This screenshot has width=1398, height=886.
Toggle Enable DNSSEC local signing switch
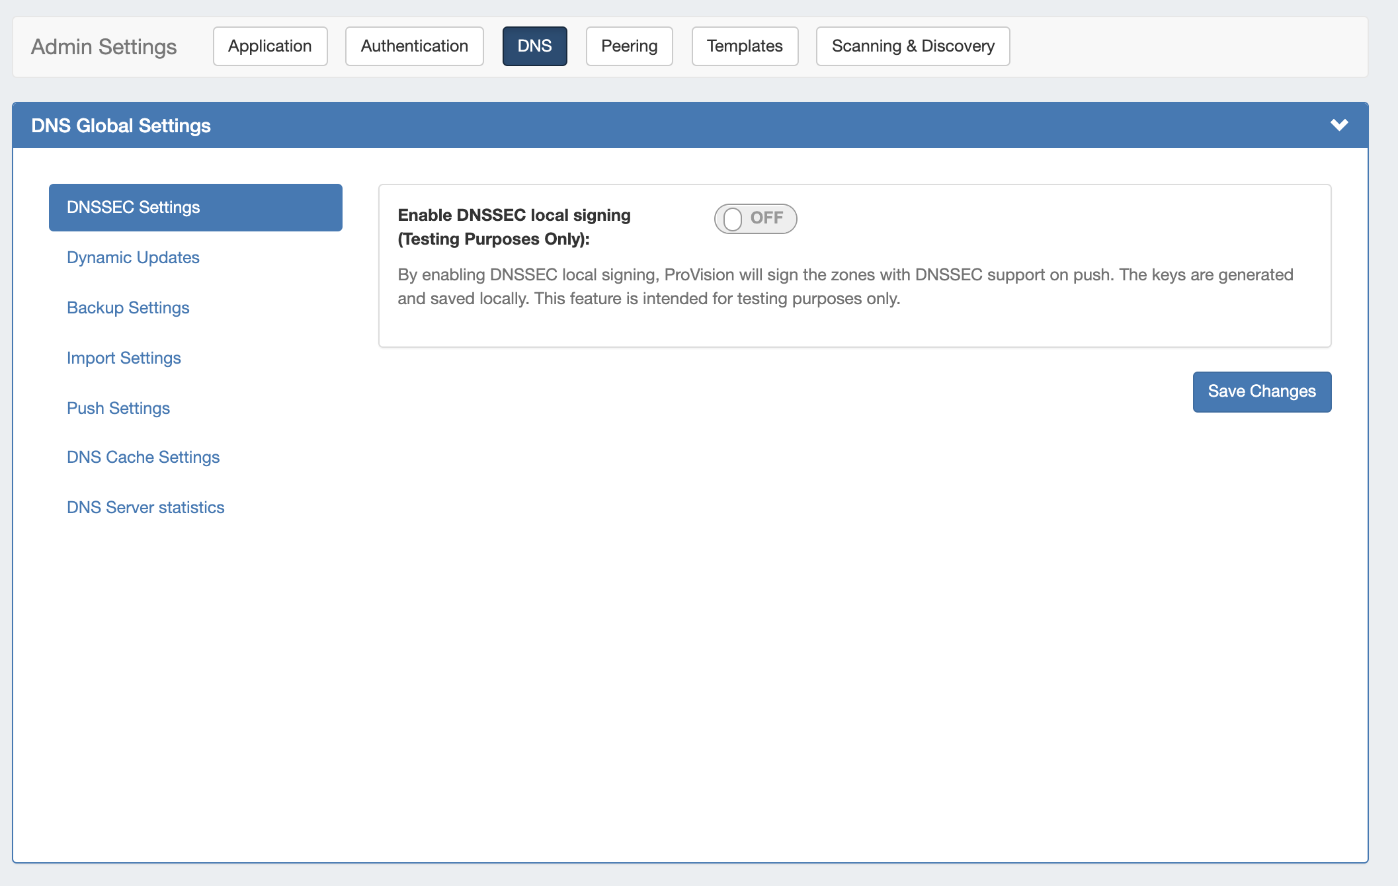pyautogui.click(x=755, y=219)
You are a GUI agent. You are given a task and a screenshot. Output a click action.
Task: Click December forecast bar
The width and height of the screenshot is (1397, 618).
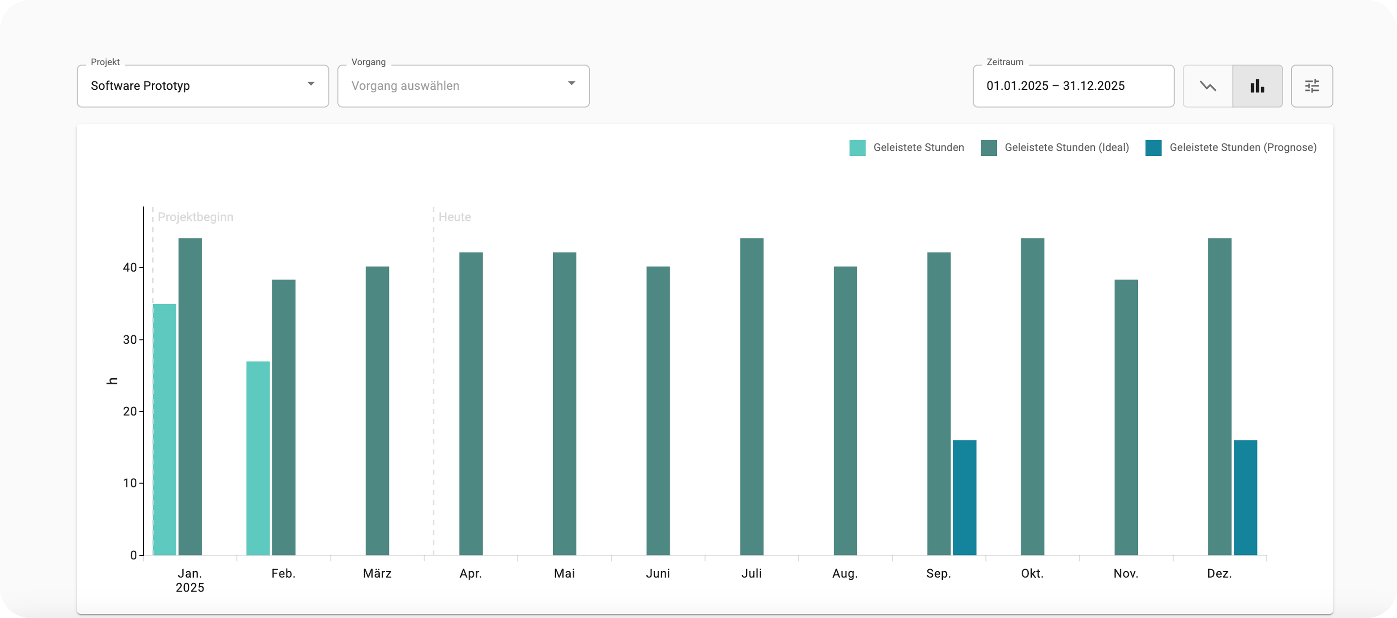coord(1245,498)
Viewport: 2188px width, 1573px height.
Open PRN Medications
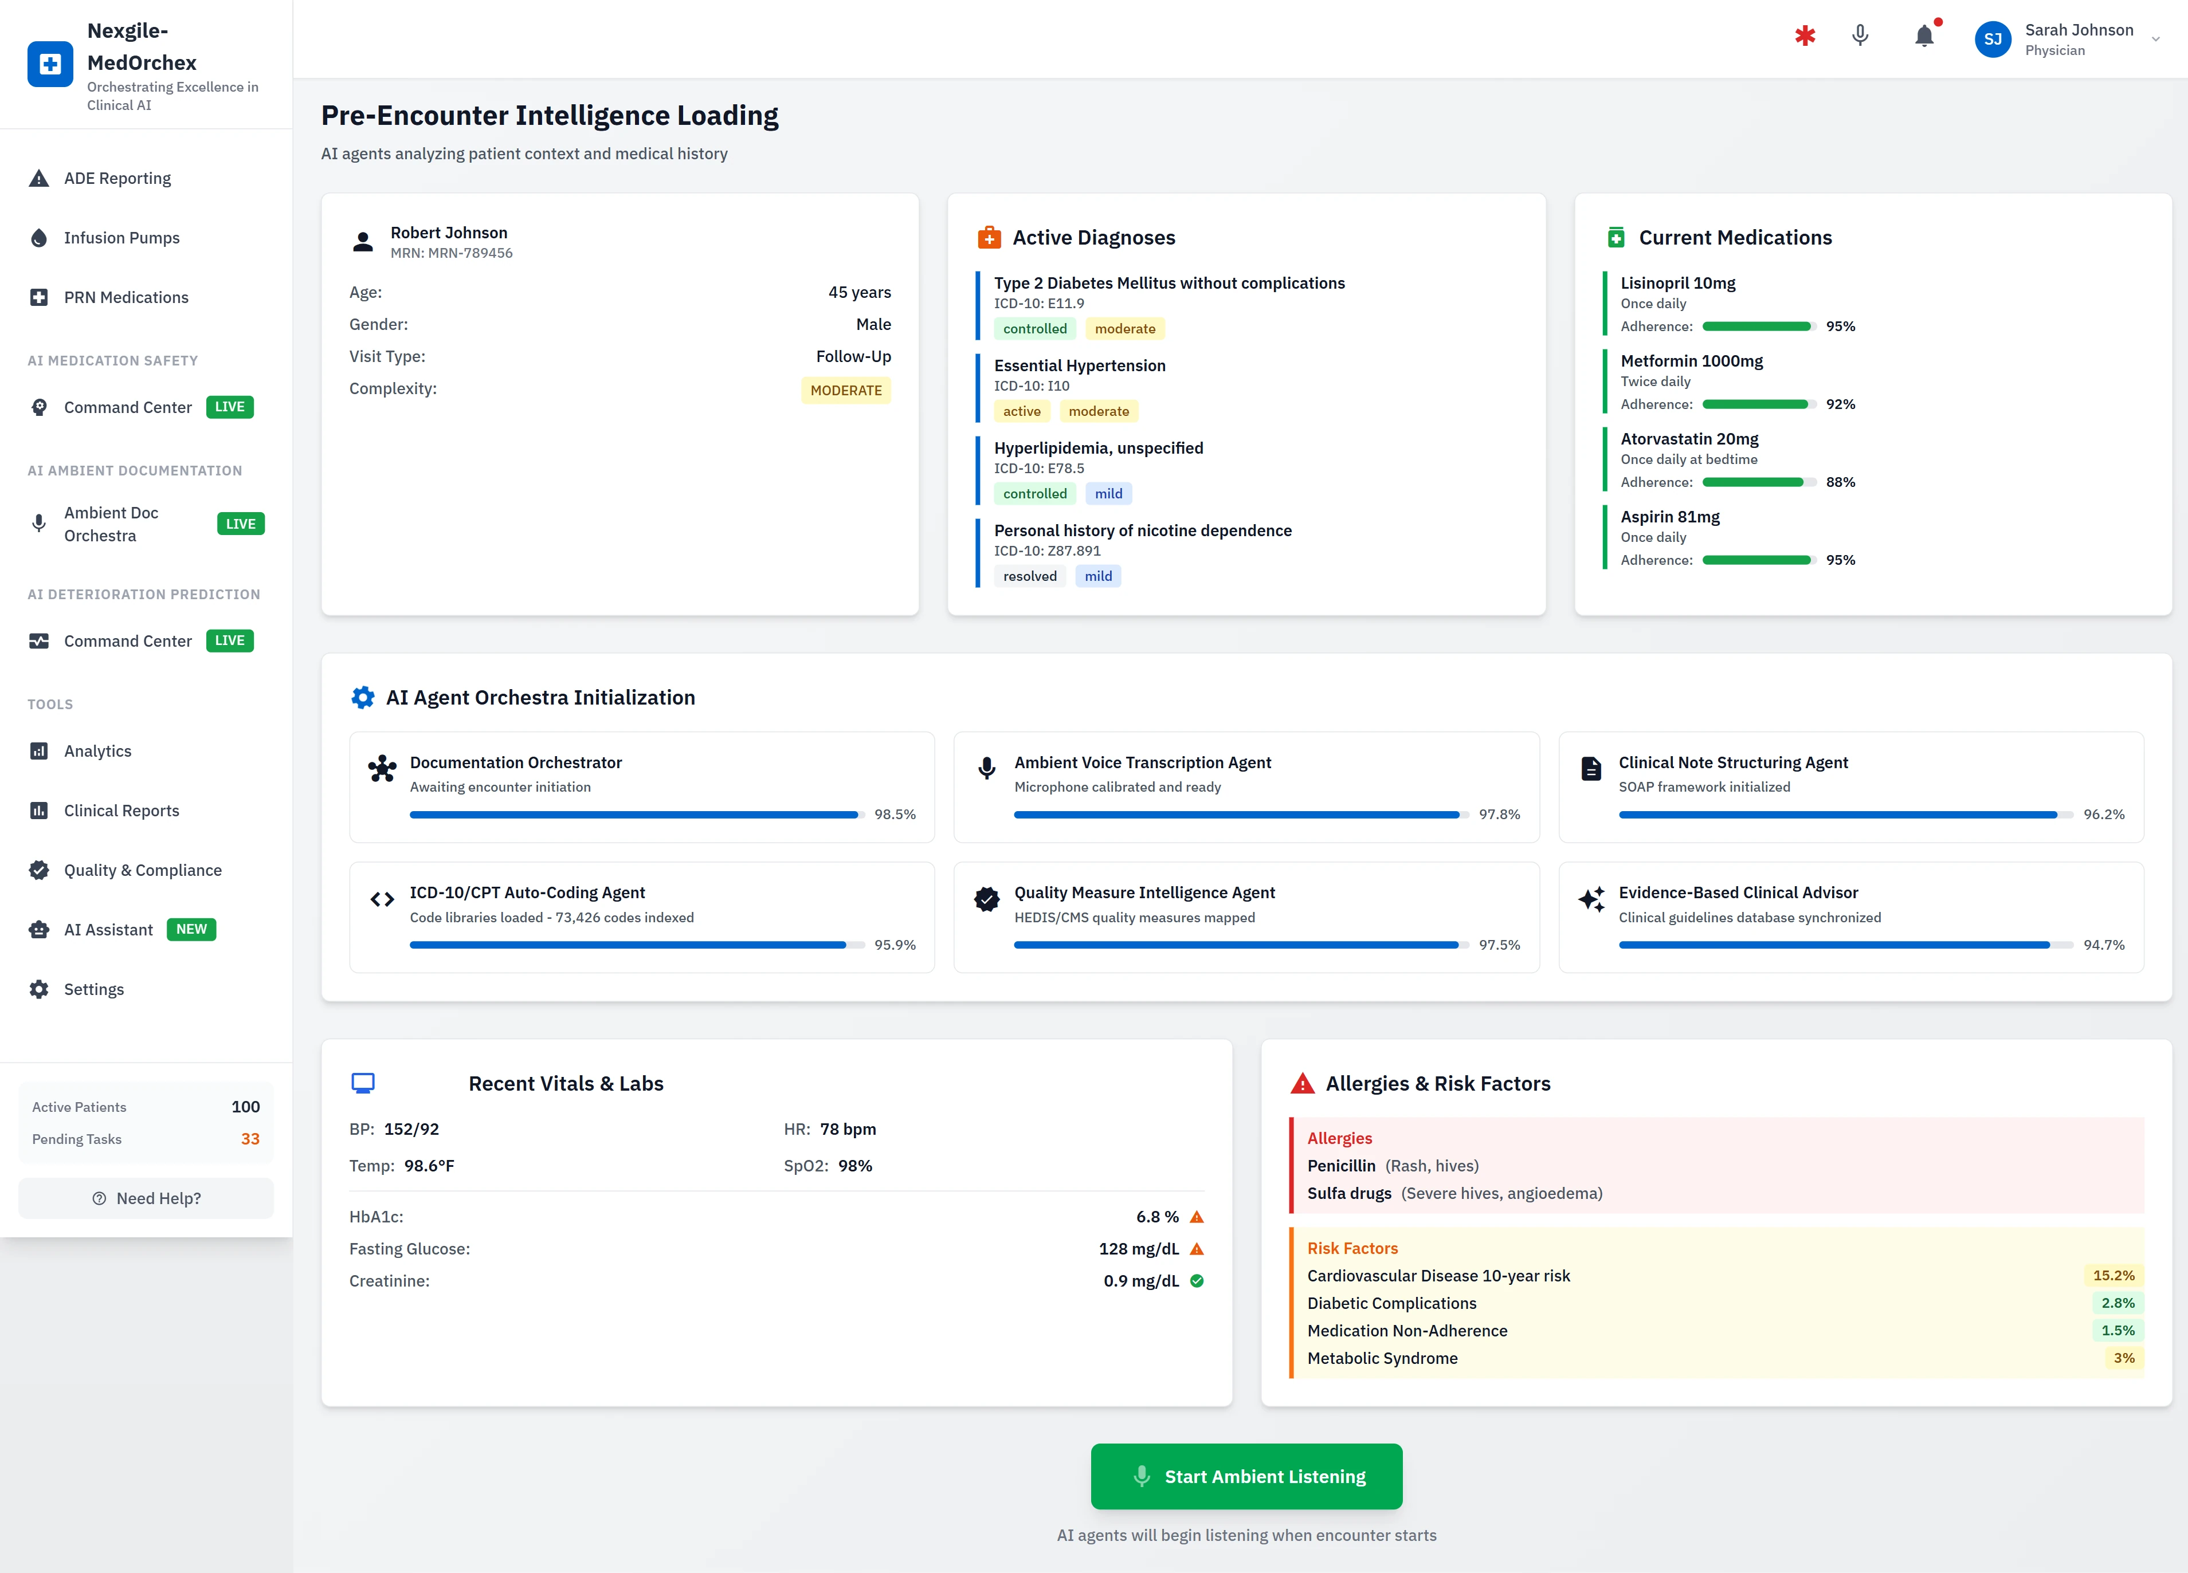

* Task goal: Your answer should be a precise transcript of the entries, minus the pictures.

* Expected answer:
This screenshot has width=1398, height=886.
Toggle Enable DNSSEC local signing switch
pyautogui.click(x=755, y=219)
You are a GUI agent. You are given a task and a screenshot. Output a click action.
Task: Click December forecast bar
The width and height of the screenshot is (1397, 618).
coord(1245,498)
Viewport: 2188px width, 1573px height.
Open PRN Medications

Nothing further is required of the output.